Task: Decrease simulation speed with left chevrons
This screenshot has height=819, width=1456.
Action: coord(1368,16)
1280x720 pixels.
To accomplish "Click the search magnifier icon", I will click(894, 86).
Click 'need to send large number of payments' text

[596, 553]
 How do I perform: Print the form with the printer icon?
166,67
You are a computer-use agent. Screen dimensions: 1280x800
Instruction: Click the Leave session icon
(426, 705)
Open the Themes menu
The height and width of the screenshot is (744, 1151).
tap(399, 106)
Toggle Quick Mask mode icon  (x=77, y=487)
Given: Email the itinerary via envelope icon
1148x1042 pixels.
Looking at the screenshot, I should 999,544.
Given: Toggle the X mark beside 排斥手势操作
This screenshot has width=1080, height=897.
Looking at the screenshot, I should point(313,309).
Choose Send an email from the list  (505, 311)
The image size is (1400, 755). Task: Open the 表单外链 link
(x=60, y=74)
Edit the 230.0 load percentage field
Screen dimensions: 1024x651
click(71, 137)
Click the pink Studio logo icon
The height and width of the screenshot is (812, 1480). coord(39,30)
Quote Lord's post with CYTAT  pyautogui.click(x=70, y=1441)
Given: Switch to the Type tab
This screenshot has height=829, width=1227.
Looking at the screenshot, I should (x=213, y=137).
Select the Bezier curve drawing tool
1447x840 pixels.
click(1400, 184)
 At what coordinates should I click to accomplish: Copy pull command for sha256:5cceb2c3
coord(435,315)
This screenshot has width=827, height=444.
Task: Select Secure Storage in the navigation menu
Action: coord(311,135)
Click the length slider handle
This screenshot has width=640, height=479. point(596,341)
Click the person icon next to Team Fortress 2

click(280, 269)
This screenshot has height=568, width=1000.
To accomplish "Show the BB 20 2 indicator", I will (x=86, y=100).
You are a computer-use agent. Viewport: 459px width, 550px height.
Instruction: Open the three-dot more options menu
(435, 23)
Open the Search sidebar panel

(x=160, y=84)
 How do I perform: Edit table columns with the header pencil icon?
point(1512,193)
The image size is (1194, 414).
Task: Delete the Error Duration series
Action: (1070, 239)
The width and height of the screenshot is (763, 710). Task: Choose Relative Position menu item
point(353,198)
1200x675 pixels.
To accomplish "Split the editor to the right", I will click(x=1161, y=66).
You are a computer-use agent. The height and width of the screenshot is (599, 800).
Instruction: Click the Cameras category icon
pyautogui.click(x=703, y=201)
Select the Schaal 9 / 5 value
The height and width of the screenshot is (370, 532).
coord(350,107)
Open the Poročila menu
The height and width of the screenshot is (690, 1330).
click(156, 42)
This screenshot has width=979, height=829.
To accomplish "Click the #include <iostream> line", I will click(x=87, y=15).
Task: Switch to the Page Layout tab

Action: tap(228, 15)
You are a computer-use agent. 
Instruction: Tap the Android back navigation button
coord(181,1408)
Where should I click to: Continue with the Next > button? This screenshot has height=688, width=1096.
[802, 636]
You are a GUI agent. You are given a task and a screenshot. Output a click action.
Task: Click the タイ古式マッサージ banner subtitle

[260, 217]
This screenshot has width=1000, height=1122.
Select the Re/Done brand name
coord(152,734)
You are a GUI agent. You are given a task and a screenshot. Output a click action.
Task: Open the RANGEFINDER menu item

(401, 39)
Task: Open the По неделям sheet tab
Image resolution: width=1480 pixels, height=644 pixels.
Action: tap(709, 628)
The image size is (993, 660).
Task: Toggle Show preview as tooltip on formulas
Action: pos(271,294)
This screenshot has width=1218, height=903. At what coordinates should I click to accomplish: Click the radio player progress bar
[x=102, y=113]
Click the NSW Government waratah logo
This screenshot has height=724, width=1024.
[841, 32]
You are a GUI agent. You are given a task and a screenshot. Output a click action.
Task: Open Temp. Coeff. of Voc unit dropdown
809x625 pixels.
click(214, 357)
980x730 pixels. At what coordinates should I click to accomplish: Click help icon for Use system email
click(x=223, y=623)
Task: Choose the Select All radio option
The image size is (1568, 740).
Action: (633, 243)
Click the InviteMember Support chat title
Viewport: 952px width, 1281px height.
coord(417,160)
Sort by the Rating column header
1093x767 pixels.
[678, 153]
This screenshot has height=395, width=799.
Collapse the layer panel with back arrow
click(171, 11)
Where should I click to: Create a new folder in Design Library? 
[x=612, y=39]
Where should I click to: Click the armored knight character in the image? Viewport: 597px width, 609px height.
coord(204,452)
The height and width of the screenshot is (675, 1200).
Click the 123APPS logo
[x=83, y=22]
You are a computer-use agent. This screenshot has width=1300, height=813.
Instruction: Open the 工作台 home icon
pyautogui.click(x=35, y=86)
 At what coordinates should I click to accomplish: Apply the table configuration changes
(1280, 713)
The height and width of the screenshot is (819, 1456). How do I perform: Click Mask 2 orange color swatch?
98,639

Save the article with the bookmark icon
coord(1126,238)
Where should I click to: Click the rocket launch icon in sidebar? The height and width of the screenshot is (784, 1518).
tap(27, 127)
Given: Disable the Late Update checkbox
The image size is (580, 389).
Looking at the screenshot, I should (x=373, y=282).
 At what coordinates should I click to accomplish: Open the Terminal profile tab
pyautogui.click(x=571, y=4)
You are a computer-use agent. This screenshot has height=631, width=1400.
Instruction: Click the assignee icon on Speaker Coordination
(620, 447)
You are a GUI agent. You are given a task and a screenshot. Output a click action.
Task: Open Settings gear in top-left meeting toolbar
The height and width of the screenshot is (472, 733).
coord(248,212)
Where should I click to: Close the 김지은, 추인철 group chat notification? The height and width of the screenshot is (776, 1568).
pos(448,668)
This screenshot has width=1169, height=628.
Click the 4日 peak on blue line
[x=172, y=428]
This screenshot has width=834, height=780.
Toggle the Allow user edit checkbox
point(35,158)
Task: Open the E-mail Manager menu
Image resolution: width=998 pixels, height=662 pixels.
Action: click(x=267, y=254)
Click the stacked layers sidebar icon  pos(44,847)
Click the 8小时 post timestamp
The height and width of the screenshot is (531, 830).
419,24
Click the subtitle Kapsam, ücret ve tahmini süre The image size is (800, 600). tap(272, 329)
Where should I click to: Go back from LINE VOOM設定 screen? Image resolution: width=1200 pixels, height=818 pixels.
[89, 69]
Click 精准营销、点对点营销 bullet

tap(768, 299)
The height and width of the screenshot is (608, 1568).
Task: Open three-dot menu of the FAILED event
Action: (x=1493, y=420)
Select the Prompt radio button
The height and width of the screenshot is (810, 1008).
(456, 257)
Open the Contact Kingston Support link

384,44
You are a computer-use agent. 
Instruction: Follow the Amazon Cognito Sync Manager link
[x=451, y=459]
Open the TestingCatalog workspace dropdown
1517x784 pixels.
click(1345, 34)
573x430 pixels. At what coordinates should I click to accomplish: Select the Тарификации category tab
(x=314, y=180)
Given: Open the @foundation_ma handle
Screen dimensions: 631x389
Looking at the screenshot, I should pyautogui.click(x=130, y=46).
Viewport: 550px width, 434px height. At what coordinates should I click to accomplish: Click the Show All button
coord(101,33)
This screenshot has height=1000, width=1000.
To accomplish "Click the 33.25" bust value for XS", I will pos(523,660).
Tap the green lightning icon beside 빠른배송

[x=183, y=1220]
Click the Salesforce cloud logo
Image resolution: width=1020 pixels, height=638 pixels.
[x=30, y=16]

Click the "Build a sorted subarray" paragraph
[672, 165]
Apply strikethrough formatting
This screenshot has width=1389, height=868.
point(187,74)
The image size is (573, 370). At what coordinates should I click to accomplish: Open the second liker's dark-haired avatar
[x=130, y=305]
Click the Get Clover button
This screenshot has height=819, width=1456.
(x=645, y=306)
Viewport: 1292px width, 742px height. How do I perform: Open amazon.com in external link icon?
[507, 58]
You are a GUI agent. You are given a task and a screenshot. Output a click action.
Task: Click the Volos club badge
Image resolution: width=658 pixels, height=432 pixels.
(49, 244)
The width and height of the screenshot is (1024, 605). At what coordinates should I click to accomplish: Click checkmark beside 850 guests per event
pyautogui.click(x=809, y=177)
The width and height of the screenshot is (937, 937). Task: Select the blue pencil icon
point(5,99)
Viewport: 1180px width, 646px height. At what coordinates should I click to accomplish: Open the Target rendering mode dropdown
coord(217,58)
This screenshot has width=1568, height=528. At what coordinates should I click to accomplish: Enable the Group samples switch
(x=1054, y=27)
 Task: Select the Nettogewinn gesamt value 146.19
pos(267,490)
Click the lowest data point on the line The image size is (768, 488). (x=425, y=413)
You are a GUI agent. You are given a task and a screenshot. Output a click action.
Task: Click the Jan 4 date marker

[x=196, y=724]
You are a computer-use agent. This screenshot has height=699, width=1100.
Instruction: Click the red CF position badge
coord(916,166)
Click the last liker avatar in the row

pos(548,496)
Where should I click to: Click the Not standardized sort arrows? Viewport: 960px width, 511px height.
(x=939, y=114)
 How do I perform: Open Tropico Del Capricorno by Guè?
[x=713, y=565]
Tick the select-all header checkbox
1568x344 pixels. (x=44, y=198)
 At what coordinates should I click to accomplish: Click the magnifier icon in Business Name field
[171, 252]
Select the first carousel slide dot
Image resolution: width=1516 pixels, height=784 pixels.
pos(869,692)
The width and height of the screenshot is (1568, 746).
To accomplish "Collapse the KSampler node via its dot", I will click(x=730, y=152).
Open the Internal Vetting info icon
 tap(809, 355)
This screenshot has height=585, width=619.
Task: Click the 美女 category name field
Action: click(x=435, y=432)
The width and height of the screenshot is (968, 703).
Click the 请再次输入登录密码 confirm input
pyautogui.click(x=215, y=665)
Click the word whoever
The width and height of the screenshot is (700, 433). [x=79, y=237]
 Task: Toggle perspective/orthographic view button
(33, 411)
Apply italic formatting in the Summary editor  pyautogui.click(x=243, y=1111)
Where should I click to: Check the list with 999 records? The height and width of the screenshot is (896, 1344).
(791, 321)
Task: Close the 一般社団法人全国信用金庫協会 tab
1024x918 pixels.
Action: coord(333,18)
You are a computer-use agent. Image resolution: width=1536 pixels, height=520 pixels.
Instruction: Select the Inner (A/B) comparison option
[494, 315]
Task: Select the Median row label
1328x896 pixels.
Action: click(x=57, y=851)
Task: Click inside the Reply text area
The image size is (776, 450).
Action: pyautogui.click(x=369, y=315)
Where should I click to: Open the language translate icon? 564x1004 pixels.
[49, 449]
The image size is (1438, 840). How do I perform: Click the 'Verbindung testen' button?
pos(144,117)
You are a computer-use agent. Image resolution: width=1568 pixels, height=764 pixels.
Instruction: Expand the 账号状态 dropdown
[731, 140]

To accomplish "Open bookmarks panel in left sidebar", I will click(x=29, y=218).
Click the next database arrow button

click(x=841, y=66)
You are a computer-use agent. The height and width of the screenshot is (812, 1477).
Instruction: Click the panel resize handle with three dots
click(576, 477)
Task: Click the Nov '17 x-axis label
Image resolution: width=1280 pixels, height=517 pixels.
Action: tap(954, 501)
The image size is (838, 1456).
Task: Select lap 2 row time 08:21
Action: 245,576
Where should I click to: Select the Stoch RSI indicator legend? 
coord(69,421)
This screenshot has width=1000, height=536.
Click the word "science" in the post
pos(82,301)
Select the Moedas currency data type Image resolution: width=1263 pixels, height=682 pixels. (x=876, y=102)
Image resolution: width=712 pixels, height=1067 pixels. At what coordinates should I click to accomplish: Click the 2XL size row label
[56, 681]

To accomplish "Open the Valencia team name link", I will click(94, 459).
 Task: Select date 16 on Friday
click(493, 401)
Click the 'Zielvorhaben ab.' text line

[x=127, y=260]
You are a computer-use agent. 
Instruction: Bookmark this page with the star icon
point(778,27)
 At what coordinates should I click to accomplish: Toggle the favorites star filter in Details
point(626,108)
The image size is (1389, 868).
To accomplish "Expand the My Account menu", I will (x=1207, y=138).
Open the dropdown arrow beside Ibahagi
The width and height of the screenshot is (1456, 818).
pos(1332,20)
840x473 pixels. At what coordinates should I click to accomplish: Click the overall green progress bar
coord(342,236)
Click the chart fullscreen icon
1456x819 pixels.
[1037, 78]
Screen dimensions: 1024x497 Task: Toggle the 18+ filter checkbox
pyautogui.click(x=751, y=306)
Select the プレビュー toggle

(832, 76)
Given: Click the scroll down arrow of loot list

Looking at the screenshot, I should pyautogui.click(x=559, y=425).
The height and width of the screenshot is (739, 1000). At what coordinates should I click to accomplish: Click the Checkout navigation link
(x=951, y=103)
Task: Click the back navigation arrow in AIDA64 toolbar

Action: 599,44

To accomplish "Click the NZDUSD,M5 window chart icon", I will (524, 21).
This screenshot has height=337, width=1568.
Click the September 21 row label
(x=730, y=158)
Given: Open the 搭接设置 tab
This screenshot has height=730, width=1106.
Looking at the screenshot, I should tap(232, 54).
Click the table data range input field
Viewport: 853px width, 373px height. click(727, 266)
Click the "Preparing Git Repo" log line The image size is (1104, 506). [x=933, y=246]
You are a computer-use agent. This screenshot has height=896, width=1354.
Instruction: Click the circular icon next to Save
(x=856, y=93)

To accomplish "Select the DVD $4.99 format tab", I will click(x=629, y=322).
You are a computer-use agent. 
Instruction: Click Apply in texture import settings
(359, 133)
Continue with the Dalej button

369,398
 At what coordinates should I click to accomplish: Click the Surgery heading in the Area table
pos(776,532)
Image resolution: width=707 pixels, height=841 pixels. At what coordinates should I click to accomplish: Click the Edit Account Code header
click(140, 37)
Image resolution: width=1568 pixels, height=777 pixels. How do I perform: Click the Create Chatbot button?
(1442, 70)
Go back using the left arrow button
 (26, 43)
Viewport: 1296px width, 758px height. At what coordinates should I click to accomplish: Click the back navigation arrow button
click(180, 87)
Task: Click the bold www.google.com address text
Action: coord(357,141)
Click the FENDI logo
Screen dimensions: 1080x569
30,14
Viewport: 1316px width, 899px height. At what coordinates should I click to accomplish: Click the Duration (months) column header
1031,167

====

**Prompt:** Reproduce the entries from the line with "Screen dimensions: 1024x497" up to and including the line with "should pyautogui.click(x=559, y=425).", changing "loot list" to "inventory list" and keeping everything else identical.

**Correct output:**
Screen dimensions: 1024x497 Task: Toggle the 18+ filter checkbox
pyautogui.click(x=751, y=306)
Select the プレビュー toggle

(832, 76)
Given: Click the scroll down arrow of inventory list

Looking at the screenshot, I should pyautogui.click(x=559, y=425).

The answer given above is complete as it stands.